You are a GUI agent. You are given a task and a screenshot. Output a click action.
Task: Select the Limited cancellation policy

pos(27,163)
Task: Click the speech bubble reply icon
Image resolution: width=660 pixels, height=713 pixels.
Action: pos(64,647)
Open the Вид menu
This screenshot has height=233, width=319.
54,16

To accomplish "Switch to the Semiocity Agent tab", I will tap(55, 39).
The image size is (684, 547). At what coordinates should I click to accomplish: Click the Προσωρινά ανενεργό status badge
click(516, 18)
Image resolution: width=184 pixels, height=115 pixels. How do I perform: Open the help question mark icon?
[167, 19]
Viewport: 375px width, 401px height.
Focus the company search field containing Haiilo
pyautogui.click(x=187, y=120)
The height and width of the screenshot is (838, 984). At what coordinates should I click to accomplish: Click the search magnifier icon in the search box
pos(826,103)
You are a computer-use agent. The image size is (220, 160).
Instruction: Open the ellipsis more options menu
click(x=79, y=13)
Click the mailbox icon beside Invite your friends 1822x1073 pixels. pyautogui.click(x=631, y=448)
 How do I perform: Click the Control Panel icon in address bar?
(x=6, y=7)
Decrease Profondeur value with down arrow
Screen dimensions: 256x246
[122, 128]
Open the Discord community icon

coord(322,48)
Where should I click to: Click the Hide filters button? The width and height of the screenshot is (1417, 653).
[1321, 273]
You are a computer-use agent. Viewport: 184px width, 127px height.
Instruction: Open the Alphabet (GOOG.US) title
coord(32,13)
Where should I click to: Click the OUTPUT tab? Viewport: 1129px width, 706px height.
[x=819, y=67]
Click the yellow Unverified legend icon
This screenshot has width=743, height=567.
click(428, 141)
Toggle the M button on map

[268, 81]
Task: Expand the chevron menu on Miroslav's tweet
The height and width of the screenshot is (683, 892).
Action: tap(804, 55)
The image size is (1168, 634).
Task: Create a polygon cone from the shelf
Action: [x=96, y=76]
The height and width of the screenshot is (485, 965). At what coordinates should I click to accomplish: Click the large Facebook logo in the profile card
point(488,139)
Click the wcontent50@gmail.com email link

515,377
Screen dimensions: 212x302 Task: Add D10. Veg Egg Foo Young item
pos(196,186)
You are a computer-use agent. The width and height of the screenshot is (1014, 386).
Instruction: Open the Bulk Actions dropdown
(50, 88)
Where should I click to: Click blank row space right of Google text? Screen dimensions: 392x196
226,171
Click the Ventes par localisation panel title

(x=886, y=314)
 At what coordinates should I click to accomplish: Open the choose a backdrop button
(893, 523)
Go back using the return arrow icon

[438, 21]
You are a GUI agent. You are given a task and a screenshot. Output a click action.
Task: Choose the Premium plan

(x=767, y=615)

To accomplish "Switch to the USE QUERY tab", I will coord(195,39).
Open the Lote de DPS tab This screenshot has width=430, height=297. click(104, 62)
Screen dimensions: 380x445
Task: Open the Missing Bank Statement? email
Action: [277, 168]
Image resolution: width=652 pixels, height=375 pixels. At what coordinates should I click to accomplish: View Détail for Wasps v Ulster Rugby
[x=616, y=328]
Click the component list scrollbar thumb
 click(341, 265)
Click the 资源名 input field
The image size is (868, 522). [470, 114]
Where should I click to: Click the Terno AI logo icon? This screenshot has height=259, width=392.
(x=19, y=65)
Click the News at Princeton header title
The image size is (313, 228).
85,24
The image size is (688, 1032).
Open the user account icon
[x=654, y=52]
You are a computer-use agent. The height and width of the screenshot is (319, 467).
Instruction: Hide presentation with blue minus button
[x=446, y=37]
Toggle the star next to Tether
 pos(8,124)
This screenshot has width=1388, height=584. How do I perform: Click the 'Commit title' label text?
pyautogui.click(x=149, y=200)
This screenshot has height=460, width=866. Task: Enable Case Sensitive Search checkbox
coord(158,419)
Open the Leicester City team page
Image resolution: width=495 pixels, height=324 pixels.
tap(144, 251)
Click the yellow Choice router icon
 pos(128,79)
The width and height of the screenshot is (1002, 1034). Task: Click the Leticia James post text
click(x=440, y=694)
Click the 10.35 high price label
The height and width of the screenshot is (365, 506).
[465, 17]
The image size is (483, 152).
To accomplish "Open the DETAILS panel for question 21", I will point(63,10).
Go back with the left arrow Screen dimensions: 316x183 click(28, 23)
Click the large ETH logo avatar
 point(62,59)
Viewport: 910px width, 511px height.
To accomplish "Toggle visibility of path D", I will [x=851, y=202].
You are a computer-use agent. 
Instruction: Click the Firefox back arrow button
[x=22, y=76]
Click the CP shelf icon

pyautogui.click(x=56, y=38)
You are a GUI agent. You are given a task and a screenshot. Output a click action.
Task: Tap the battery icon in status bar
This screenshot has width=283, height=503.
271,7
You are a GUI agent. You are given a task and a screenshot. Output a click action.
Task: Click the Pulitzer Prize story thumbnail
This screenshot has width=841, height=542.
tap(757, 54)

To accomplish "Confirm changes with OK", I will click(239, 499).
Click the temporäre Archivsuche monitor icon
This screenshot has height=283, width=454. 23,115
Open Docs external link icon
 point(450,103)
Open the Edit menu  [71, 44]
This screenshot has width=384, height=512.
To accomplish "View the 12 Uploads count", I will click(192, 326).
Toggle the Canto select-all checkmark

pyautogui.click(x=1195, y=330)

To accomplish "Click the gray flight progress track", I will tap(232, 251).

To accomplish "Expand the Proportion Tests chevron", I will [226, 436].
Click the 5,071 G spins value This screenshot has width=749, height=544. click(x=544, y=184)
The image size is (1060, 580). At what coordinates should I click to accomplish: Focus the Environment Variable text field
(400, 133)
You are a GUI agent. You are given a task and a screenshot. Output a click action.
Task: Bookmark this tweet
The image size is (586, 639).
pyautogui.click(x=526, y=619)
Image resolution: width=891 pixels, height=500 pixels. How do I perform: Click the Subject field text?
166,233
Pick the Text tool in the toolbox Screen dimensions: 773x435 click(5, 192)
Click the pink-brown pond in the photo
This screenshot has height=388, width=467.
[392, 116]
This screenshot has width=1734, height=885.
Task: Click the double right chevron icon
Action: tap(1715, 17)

========================================

**Description of the task:** Please reproduce each line above exactly as written.

**Exercise solution:**
You are a GUI agent. You are given a task and a screenshot. Output a click action.
Task: Select the Limited cancellation policy

pos(27,163)
Task: Click the speech bubble reply icon
Image resolution: width=660 pixels, height=713 pixels.
Action: pos(64,647)
Open the Вид menu
This screenshot has height=233, width=319.
54,16

To accomplish "Switch to the Semiocity Agent tab", I will tap(55, 39).
The image size is (684, 547). At what coordinates should I click to accomplish: Click the Προσωρινά ανενεργό status badge
click(516, 18)
Image resolution: width=184 pixels, height=115 pixels. How do I perform: Open the help question mark icon?
[167, 19]
Viewport: 375px width, 401px height.
Focus the company search field containing Haiilo
pyautogui.click(x=187, y=120)
The height and width of the screenshot is (838, 984). At what coordinates should I click to accomplish: Click the search magnifier icon in the search box
pos(826,103)
You are a computer-use agent. The image size is (220, 160).
Instruction: Open the ellipsis more options menu
click(x=79, y=13)
Click the mailbox icon beside Invite your friends 1822x1073 pixels. pyautogui.click(x=631, y=448)
 How do I perform: Click the Control Panel icon in address bar?
(x=6, y=7)
Decrease Profondeur value with down arrow
Screen dimensions: 256x246
[122, 128]
Open the Discord community icon

coord(322,48)
Where should I click to: Click the Hide filters button? The width and height of the screenshot is (1417, 653).
[1321, 273]
You are a computer-use agent. Viewport: 184px width, 127px height.
Instruction: Open the Alphabet (GOOG.US) title
coord(32,13)
Where should I click to: Click the OUTPUT tab? Viewport: 1129px width, 706px height.
[x=819, y=67]
Click the yellow Unverified legend icon
This screenshot has width=743, height=567.
click(428, 141)
Toggle the M button on map

[268, 81]
Task: Expand the chevron menu on Miroslav's tweet
The height and width of the screenshot is (683, 892).
Action: tap(804, 55)
The image size is (1168, 634).
Task: Create a polygon cone from the shelf
Action: [x=96, y=76]
The height and width of the screenshot is (485, 965). At what coordinates should I click to accomplish: Click the large Facebook logo in the profile card
point(488,139)
Click the wcontent50@gmail.com email link

515,377
Screen dimensions: 212x302 Task: Add D10. Veg Egg Foo Young item
pos(196,186)
You are a computer-use agent. The width and height of the screenshot is (1014, 386).
Instruction: Open the Bulk Actions dropdown
(50, 88)
Where should I click to: Click blank row space right of Google text? Screen dimensions: 392x196
226,171
Click the Ventes par localisation panel title

(x=886, y=314)
 At what coordinates should I click to accomplish: Open the choose a backdrop button
(893, 523)
Go back using the return arrow icon

[438, 21]
You are a GUI agent. You are given a task and a screenshot. Output a click action.
Task: Choose the Premium plan

(x=767, y=615)

To accomplish "Switch to the USE QUERY tab", I will coord(195,39).
Open the Lote de DPS tab This screenshot has width=430, height=297. click(104, 62)
Screen dimensions: 380x445
Task: Open the Missing Bank Statement? email
Action: [277, 168]
Image resolution: width=652 pixels, height=375 pixels. At what coordinates should I click to accomplish: View Détail for Wasps v Ulster Rugby
[x=616, y=328]
Click the component list scrollbar thumb
 click(341, 265)
Click the 资源名 input field
The image size is (868, 522). [470, 114]
Where should I click to: Click the Terno AI logo icon? This screenshot has height=259, width=392.
(x=19, y=65)
Click the News at Princeton header title
The image size is (313, 228).
85,24
The image size is (688, 1032).
Open the user account icon
[x=654, y=52]
You are a computer-use agent. The height and width of the screenshot is (319, 467).
Instruction: Hide presentation with blue minus button
[x=446, y=37]
Toggle the star next to Tether
 pos(8,124)
This screenshot has width=1388, height=584. How do I perform: Click the 'Commit title' label text?
pyautogui.click(x=149, y=200)
This screenshot has height=460, width=866. Task: Enable Case Sensitive Search checkbox
coord(158,419)
Open the Leicester City team page
Image resolution: width=495 pixels, height=324 pixels.
tap(144, 251)
Click the yellow Choice router icon
 pos(128,79)
The width and height of the screenshot is (1002, 1034). Task: Click the Leticia James post text
click(x=440, y=694)
Click the 10.35 high price label
The height and width of the screenshot is (365, 506).
[465, 17]
The image size is (483, 152).
To accomplish "Open the DETAILS panel for question 21", I will point(63,10).
Go back with the left arrow Screen dimensions: 316x183 click(28, 23)
Click the large ETH logo avatar
 point(62,59)
Viewport: 910px width, 511px height.
To accomplish "Toggle visibility of path D", I will [x=851, y=202].
You are a computer-use agent. 
Instruction: Click the Firefox back arrow button
[x=22, y=76]
Click the CP shelf icon

pyautogui.click(x=56, y=38)
You are a GUI agent. You are given a task and a screenshot. Output a click action.
Task: Tap the battery icon in status bar
This screenshot has width=283, height=503.
271,7
You are a GUI agent. You are given a task and a screenshot. Output a click action.
Task: Click the Pulitzer Prize story thumbnail
This screenshot has width=841, height=542.
tap(757, 54)

To accomplish "Confirm changes with OK", I will click(239, 499).
Click the temporäre Archivsuche monitor icon
This screenshot has height=283, width=454. 23,115
Open Docs external link icon
 point(450,103)
Open the Edit menu  [71, 44]
This screenshot has width=384, height=512.
To accomplish "View the 12 Uploads count", I will click(192, 326).
Toggle the Canto select-all checkmark

pyautogui.click(x=1195, y=330)

To accomplish "Click the gray flight progress track", I will tap(232, 251).

To accomplish "Expand the Proportion Tests chevron", I will [226, 436].
Click the 5,071 G spins value This screenshot has width=749, height=544. click(x=544, y=184)
The image size is (1060, 580). At what coordinates should I click to accomplish: Focus the Environment Variable text field
(400, 133)
You are a GUI agent. You are given a task and a screenshot. Output a click action.
Task: Bookmark this tweet
The image size is (586, 639).
pyautogui.click(x=526, y=619)
Image resolution: width=891 pixels, height=500 pixels. How do I perform: Click the Subject field text?
166,233
Pick the Text tool in the toolbox Screen dimensions: 773x435 click(5, 192)
Click the pink-brown pond in the photo
This screenshot has height=388, width=467.
[392, 116]
This screenshot has width=1734, height=885.
Task: Click the double right chevron icon
Action: tap(1715, 17)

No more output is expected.